Text segment:
□ □ □

Pak Paeng-nyeon (박팽년, 朴彭年; 1417–1456) was a scholar-official of the early Joseon Dynasty, and is known as one of the six martyred ministers. He was born to a yangban family of the Suncheon Park clan, and was the son of high minister Park Jeong-rim.  He passed the lower national service examination at a royal visitation in 1434, and was later appointed to the Hall of Worthies by Sejong.  In the 1440s, he participated with other members of the Hall of Worthies in the creation of the Hunminjeongeum and the creation of the Hangul alphabet.  He passed the higher literary examination in 1447, and rose to vice-minister of justice under Danjong in 1454. He was an 8th cousin of Park Won-jong, the maternal uncle of Yun Im and Queen Janggyeong, the second wife of King Jungjong.

Biography 
In 1455, Danjong was overthrown by Sejo, arising the ire of Park and many other officials.  Park continued to serve in high office; he was appointed as governor of Chungcheong in 1455, and again as vice-minister of justice in 1456. He joined in a plot to overthrow Sejo and restore Danjong in 1456, but the plot was uncovered through the betrayal of fellow plotter Kim Jil.  Sejo admired Park's abilities and offered to pardon him if he were to deny his involvement and acknowledge Sejo as his king. When he refused to repent from his deeds, Sejo argued that it was useless to deny his authority now since Park had already called himself a "royal servant" and received royal grains from him. Park, however, denied this and it was indeed discovered that Park purposefully misspelled words "royal servant" in all of his reports (He wrote word meaning "huge"(巨) instead of "royal servant", 臣), and never used royal grains but instead stored them unused in a storage. Park died in prison from torture. All the males in his family were executed and females were enslaved.

□ □ □

Short task:
Summarize the text on Pak Paeng-nyeon in two sentences. The listing comes from a separate source and has no tie to the text on Pak Paeng-nyeon.

□ □ □

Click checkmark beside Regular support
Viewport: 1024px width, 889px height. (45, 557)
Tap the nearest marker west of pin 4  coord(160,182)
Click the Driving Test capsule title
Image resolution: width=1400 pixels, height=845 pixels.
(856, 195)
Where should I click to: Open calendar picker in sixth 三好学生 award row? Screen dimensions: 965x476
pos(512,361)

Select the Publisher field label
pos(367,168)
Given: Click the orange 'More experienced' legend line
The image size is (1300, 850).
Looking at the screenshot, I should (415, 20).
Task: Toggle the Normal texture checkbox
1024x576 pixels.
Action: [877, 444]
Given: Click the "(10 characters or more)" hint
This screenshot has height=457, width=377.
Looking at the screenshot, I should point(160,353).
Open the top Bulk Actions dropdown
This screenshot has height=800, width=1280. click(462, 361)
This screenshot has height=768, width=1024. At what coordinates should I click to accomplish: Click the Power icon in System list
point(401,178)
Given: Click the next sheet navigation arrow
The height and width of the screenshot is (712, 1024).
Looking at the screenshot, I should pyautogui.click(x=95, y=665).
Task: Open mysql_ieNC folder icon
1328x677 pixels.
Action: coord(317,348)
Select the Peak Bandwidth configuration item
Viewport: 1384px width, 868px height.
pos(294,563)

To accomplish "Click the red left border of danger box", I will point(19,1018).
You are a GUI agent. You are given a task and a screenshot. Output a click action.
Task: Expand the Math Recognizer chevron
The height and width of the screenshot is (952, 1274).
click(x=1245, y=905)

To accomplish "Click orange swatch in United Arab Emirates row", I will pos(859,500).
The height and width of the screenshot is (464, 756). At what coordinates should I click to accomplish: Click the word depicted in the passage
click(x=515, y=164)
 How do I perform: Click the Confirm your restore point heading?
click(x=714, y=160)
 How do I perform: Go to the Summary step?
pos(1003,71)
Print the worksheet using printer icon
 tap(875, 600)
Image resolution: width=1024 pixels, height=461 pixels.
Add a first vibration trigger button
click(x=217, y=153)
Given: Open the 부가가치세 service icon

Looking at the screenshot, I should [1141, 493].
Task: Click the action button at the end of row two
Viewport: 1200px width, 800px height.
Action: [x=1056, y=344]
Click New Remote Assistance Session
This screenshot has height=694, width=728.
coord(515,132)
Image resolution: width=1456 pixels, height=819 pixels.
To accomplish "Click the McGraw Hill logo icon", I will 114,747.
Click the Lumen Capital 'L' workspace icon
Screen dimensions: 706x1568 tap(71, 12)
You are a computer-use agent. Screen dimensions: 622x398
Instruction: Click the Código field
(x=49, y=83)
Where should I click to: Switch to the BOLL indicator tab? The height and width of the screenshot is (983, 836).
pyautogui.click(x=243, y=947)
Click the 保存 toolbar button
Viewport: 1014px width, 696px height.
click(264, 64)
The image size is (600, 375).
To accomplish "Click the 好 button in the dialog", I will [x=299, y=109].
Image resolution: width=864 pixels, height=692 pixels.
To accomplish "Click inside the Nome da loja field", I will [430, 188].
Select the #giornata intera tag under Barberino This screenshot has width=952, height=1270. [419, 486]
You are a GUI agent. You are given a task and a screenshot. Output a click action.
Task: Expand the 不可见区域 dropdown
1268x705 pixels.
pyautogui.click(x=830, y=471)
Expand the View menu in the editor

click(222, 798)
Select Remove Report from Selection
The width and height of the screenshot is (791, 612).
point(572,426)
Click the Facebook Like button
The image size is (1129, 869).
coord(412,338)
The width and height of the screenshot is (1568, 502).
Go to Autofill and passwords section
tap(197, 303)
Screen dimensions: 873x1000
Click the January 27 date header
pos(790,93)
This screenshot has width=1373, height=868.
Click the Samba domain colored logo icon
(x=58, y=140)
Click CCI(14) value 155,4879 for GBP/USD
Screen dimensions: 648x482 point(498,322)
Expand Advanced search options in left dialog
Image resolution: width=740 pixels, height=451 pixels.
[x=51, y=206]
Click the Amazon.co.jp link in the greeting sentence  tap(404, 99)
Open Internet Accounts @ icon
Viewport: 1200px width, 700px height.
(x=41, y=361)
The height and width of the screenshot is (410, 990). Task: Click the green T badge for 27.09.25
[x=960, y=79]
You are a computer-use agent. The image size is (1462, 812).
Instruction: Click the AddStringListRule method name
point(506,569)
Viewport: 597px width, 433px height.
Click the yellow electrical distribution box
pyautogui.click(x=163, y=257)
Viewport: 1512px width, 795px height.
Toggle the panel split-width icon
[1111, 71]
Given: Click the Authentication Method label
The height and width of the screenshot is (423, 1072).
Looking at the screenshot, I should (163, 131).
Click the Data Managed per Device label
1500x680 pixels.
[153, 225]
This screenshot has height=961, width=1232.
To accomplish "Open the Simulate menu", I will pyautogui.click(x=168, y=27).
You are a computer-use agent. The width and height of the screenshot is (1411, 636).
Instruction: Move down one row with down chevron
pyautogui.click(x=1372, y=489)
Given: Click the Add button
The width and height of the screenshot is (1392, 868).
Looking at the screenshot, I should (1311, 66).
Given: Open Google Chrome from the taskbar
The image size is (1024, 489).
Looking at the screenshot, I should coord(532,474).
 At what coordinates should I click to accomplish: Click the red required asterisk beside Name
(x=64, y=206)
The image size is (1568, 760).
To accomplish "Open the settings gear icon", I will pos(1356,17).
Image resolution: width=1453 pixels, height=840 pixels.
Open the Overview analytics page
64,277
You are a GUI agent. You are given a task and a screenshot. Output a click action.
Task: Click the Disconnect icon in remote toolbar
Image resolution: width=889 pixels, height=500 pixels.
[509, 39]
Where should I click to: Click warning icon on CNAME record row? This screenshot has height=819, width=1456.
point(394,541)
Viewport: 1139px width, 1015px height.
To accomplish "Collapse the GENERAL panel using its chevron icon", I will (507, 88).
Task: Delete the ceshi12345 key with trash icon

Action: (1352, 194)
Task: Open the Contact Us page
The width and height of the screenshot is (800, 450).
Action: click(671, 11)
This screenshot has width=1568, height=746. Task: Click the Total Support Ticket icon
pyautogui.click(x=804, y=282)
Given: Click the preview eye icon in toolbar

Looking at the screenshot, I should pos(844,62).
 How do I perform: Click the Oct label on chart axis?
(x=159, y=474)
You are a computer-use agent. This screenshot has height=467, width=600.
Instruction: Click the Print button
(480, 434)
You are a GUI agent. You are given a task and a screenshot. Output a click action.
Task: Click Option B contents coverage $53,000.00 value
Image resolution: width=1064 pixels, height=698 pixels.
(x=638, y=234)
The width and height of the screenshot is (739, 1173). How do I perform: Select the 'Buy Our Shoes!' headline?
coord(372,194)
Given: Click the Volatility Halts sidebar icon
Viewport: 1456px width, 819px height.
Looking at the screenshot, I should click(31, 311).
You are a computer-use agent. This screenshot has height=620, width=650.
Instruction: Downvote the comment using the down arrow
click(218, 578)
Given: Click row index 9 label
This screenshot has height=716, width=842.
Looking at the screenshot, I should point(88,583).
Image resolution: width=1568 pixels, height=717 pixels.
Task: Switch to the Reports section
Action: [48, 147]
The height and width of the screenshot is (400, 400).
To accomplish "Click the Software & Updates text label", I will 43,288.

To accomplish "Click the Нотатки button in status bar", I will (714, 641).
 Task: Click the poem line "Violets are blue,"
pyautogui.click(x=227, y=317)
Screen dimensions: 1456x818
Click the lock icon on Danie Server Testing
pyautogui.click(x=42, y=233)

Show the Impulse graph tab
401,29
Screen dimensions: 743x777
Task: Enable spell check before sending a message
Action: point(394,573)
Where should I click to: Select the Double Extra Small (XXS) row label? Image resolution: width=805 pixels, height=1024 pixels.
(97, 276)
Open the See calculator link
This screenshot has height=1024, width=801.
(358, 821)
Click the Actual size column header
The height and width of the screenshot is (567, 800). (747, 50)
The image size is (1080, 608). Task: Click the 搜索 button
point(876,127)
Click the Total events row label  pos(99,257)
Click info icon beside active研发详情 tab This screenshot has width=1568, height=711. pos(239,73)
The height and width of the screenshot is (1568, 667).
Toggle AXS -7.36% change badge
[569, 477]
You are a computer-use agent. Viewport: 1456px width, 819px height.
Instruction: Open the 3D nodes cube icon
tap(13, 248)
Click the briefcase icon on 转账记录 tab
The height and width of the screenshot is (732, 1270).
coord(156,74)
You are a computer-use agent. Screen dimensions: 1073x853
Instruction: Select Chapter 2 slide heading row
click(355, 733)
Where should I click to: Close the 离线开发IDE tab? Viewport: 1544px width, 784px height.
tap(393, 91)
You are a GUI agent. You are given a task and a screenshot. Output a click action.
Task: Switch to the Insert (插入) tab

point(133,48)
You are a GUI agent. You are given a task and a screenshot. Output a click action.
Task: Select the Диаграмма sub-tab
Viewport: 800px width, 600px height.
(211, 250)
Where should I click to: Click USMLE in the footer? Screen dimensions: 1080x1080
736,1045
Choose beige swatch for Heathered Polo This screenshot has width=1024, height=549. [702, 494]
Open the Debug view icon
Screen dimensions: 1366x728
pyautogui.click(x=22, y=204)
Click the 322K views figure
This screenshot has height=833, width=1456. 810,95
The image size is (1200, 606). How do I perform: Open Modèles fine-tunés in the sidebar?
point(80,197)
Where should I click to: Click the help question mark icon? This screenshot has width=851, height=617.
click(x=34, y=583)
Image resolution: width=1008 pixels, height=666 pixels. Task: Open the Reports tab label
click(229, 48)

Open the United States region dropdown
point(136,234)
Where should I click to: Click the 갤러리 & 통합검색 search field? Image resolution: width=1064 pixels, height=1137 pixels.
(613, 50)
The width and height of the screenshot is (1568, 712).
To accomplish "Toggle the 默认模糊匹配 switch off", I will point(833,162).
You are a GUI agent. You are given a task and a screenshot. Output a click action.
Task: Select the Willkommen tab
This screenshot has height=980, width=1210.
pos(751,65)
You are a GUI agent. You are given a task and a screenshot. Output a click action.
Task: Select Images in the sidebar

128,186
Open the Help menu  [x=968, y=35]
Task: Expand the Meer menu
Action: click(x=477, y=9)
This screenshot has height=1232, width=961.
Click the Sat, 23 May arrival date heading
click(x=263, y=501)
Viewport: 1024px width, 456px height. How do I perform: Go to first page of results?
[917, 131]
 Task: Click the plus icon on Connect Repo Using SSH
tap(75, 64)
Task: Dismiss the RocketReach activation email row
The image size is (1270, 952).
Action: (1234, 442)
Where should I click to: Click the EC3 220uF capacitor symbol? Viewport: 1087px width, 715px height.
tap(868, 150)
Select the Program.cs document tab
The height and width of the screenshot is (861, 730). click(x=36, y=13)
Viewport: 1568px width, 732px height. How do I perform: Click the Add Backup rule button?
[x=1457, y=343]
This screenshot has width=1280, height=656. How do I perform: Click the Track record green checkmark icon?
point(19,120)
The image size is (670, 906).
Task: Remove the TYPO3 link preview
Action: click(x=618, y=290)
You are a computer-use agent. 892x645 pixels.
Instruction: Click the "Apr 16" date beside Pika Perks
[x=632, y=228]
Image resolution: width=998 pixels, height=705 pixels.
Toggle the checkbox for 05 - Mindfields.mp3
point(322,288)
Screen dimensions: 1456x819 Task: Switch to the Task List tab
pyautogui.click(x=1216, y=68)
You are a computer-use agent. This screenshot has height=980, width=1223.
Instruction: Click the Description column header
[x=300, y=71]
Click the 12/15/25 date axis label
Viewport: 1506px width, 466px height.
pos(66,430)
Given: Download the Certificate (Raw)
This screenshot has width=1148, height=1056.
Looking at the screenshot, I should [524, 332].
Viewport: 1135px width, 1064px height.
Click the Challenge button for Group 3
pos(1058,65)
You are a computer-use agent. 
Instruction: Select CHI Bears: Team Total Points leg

□ □ □

Right answer:
Pak Paeng-nyeon (1417–1456) was an early Joseon scholar-official, known as one of the six martyred ministers, who served in the Hall of Worthies and helped create the Hangul alphabet. After Sejo overthrew Danjong, he joined a 1456 plot to restore Danjong, and when fellow plotter Kim Jil betrayed it, he refused Sejo's offer of a pardon and died in prison from torture.